## Start Text
Abstract: In this study, current and future perspectives of energy utilization and renewable energy options in Nigeria are examined and discussed from the standpoint of sustainable development. It is a well known fact that oil is Nigeria’s major source of revenue and the mainstay of her economy hence, it is susceptible to global energy dynamics due to the country’s unstable policies. The escalating demand in energy arising from economic activities and an ever increasing population has not been matched by investment in the provision of infrastructure required to meet the energy needs. The over dependence on oil as a major source of energy has put the country at a risk in view of the fast diminishing oil reserves, inadequate refining capacity to meet domestic consumption and serious cases of energy insecurity such as that of the Niger Delta. The electricity production capacity based largely on fossil fuel sources is at present below 3149 MW in a country with an approximate population of 150 million people. And yet her vast renewable energy resources comprising mainly hydro, solar, biomass and wind is very enormous and remain largely untapped. Energy projection based on four different growth scenarios shows a geometric increase in total energy demand by the year 2030. In this regard, full exploitation and promotion of renewable energy resources will provide a most efficient and effective means of achieving sustainable energy development in Nigeria.

INTRODUCTION

Energy is considered to be a very important ingredient for development and has always been a vital and indispensable input to the economic needs of the present civilization. It is undoubtedly, the driving force of industrialization (Onyegegbu, 2003). It is a powerful engine of economic and social opportunity such that no country has managed to develop much beyond a subsistence economy without ensuring at least minimum access to energy services for a broad section of its population (Steer et al., 2000). Energy is fundamental to the provision of the basic needs of the poor and the rural of which are, jobs, food, health services, education, housing, clean water and good sanitation.
## End Text
## Start Provided records
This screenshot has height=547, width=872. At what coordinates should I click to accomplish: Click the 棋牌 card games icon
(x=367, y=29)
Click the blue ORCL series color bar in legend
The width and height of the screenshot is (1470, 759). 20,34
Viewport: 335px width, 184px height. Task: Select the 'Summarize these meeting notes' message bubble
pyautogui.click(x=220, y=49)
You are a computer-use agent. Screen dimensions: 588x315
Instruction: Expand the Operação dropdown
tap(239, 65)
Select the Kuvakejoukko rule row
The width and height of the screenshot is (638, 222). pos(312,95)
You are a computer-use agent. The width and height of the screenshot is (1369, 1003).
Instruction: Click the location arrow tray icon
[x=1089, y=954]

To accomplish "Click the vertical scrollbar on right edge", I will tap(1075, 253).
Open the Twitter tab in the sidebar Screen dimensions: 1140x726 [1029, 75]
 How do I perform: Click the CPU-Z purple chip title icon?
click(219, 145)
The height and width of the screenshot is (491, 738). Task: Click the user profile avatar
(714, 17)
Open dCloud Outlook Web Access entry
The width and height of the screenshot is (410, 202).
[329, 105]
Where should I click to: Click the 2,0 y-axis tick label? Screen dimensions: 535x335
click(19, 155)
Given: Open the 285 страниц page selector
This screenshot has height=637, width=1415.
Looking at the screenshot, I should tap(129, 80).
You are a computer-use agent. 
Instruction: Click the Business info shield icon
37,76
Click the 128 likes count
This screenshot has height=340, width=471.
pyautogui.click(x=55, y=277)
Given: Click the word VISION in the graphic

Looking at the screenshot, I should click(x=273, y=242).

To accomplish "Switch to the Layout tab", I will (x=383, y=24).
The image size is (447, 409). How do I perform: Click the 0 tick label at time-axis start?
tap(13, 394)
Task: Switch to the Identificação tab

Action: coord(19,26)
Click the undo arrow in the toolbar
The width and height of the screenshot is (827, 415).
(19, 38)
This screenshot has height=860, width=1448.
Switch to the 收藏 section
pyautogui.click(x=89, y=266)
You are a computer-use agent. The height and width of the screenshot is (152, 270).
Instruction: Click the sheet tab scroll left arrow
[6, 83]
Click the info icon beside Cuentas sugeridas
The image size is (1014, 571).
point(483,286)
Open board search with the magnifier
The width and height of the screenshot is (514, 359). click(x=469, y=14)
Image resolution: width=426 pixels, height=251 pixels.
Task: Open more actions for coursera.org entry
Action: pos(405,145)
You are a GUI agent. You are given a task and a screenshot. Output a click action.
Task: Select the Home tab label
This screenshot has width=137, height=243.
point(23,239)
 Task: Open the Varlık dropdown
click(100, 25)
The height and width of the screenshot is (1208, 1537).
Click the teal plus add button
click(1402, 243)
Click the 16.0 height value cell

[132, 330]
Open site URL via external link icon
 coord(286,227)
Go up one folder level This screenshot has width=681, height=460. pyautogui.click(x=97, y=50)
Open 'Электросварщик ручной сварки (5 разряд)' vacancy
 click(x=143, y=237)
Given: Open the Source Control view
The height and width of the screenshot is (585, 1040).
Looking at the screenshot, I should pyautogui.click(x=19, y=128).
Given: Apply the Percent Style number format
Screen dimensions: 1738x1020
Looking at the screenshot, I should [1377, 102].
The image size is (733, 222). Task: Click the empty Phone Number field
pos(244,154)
## End Provided records
Brief A>
Transcribe the entire text on energy use and renewable energy in Nigeria.
Brief B>
Reproduce word for word the lines of the listing from its first line through the line containing "will tap(1075, 253).", including both of those lines.
The energy passage has no connection to the listing.

Full solution A>
Abstract: In this study, current and future perspectives of energy utilization and renewable energy options in Nigeria are examined and discussed from the standpoint of sustainable development. It is a well known fact that oil is Nigeria’s major source of revenue and the mainstay of her economy hence, it is susceptible to global energy dynamics due to the country’s unstable policies. The escalating demand in energy arising from economic activities and an ever increasing population has not been matched by investment in the provision of infrastructure required to meet the energy needs. The over dependence on oil as a major source of energy has put the country at a risk in view of the fast diminishing oil reserves, inadequate refining capacity to meet domestic consumption and serious cases of energy insecurity such as that of the Niger Delta. The electricity production capacity based largely on fossil fuel sources is at present below 3149 MW in a country with an approximate population of 150 million people. And yet her vast renewable energy resources comprising mainly hydro, solar, biomass and wind is very enormous and remain largely untapped. Energy projection based on four different growth scenarios shows a geometric increase in total energy demand by the year 2030. In this regard, full exploitation and promotion of renewable energy resources will provide a most efficient and effective means of achieving sustainable energy development in Nigeria.

INTRODUCTION

Energy is considered to be a very important ingredient for development and has always been a vital and indispensable input to the economic needs of the present civilization. It is undoubtedly, the driving force of industrialization (Onyegegbu, 2003). It is a powerful engine of economic and social opportunity such that no country has managed to develop much beyond a subsistence economy without ensuring at least minimum access to energy services for a broad section of its population (Steer et al., 2000). Energy is fundamental to the provision of the basic needs of the poor and the rural of which are, jobs, food, health services, education, housing, clean water and good sanitation.

Full solution B>
This screenshot has height=547, width=872. At what coordinates should I click to accomplish: Click the 棋牌 card games icon
(x=367, y=29)
Click the blue ORCL series color bar in legend
The width and height of the screenshot is (1470, 759). 20,34
Viewport: 335px width, 184px height. Task: Select the 'Summarize these meeting notes' message bubble
pyautogui.click(x=220, y=49)
You are a computer-use agent. Screen dimensions: 588x315
Instruction: Expand the Operação dropdown
tap(239, 65)
Select the Kuvakejoukko rule row
The width and height of the screenshot is (638, 222). pos(312,95)
You are a computer-use agent. The width and height of the screenshot is (1369, 1003).
Instruction: Click the location arrow tray icon
[x=1089, y=954]

To accomplish "Click the vertical scrollbar on right edge", I will tap(1075, 253).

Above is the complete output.